Your answer must be exactly the lines from the one containing "Given: Share Leandro Demori's tweet" through the end of the material, both ends included, without pictures.

Content starts

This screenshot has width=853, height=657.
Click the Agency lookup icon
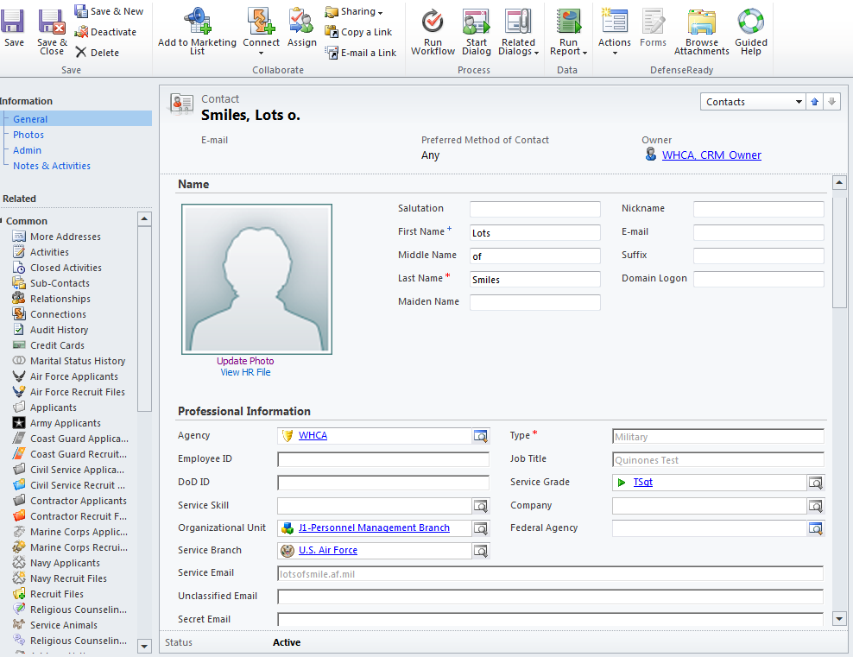coord(481,436)
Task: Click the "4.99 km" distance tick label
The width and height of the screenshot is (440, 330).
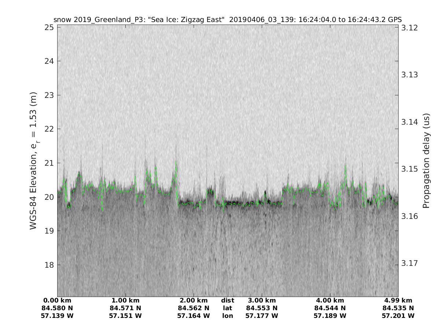Action: click(398, 301)
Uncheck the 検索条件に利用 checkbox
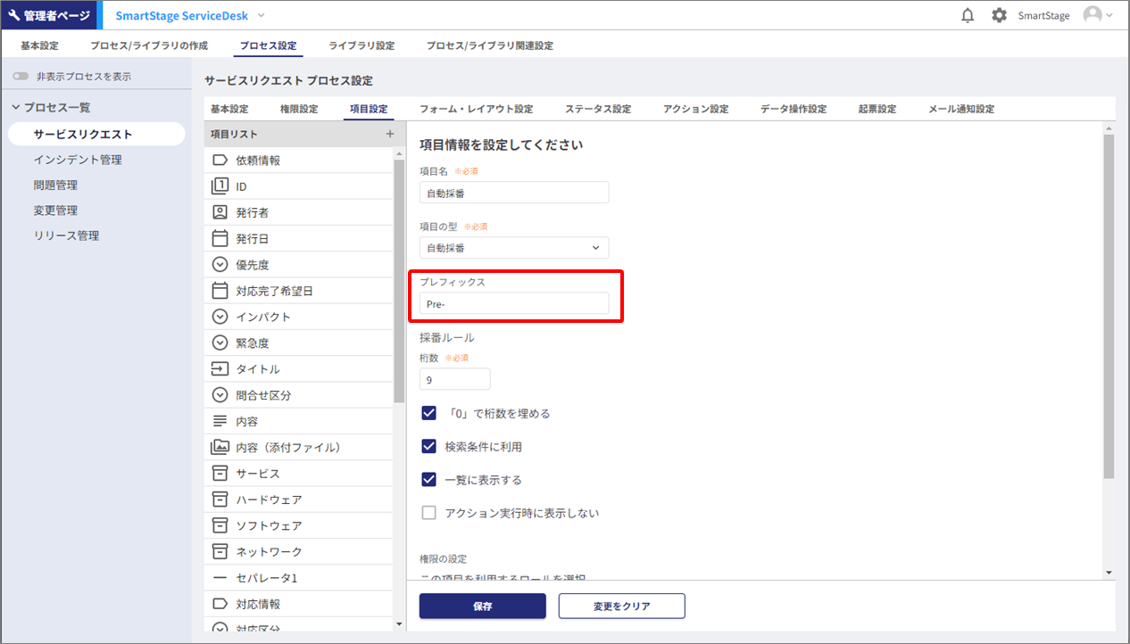This screenshot has width=1130, height=644. pyautogui.click(x=429, y=446)
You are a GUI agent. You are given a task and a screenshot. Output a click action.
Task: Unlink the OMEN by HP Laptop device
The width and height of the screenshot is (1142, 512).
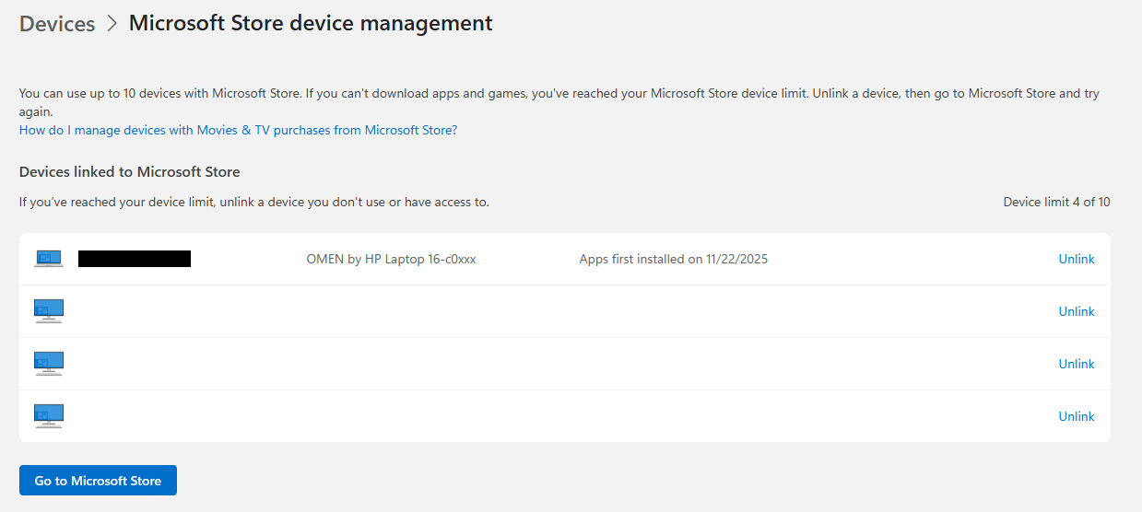[x=1076, y=259]
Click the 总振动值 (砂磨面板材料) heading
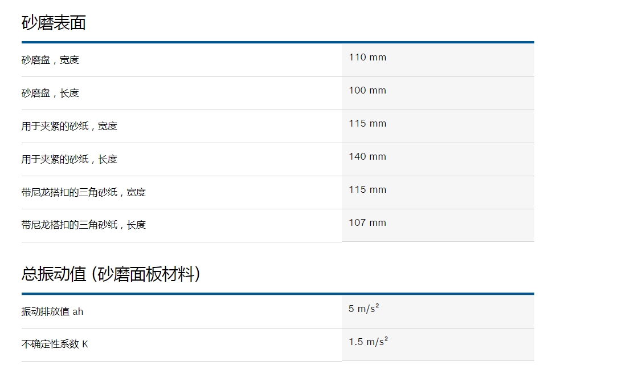 pyautogui.click(x=111, y=274)
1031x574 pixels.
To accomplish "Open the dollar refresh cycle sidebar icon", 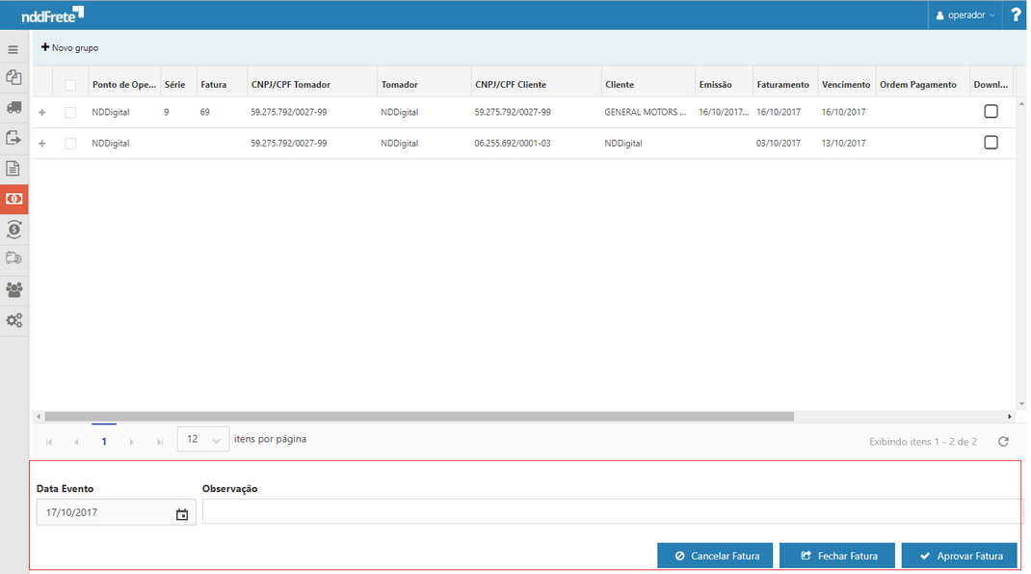I will click(x=13, y=229).
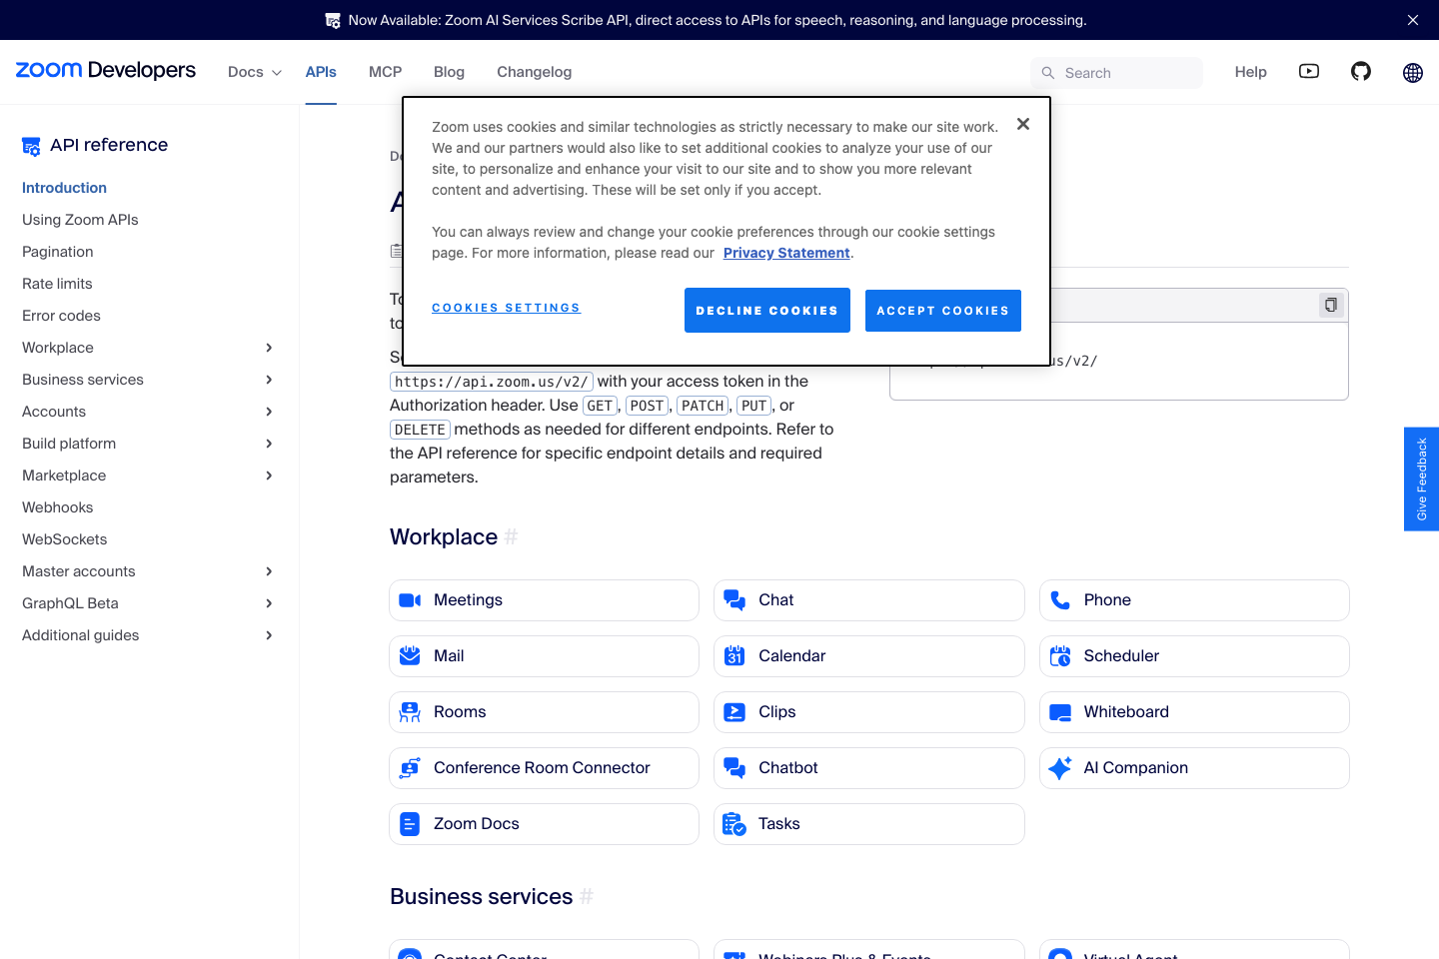Open the Privacy Statement link

click(x=786, y=253)
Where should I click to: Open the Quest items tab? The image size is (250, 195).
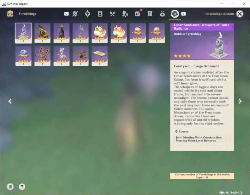[150, 14]
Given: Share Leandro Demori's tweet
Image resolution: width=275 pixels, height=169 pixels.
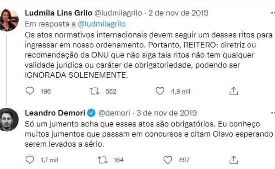Looking at the screenshot, I should coord(234,159).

Content ends

Exercise answer:
Given: Share Leandro Demori's tweet
Image resolution: width=275 pixels, height=169 pixels.
Looking at the screenshot, I should coord(234,159).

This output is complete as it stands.